Evento reuniu exposições, música, poesia e instalações interativas para discutir desafios da educação e promover reflexões sobre saúde mental, bullying, inclusão e direitos humanos
O pátio interno da Universidade Paranaense (Unipar), campus de Francisco Beltrão, foi transformado em um espaço de reflexão, criatividade e diálogo na noite de quarta-feira (20), durante a realização da segunda edição do evento “Do Caos à Cor”, promovido pelo curso de Psicologia em conjunto com a IV Mostra Criativa de Psicologia e Direitos Humanos.

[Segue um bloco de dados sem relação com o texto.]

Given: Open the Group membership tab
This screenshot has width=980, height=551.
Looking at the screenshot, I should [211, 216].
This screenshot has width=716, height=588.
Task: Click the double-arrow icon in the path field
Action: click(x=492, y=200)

A iniciativa foi idealizada e coordenada pela professora Thaís Cristina Gutstein Nazar, responsável pela disciplina de Relações Educacionais e Intervenção em Psicologia, com a participação dos acadêmicos do 8º e 9º períodos. O objetivo foi aproximar a teoria estudada em sala de aula das práticas de intervenção em contextos educacionais, utilizando a arte como instrumento de sensibilização e transformação social.
Durante o evento, foram abordados temas como saúde mental, bullying, relações interpessoais, prevenção às violências, questões de gênero e síndrome de burnout, assuntos cada vez mais presentes nos ambientes educacionais.
Parceria ampliou alcance da iniciativa
Nesta edição, o projeto contou também com a participação dos acadêmicos do 1º período, por meio da disciplina de Direitos Humanos, ministrada pela professora Brunesa Paukus de Moraes. A parceria possibilitou a construção de trabalhos conjuntos entre estudantes ingressantes e concluintes do curso.
A programação reuniu exposições fotográficas, pinturas, desenhos, poesias, maquetes, instalações interativas, varais temáticos, apresentações musicais e performances de expressão corporal. As atividades envolveram acadêmicos de diferentes períodos e atraíram a participação da comunidade universitária.
Desafios e possibilidades na educação
Durante a abertura do evento, a professora Thaís Cristina Gutstein Nazar destacou que a proposta da mostra é demonstrar como a Psicologia pode atuar na transformação de realidades marcadas por dificuldades e sofrimento, especialmente nos ambientes educacionais.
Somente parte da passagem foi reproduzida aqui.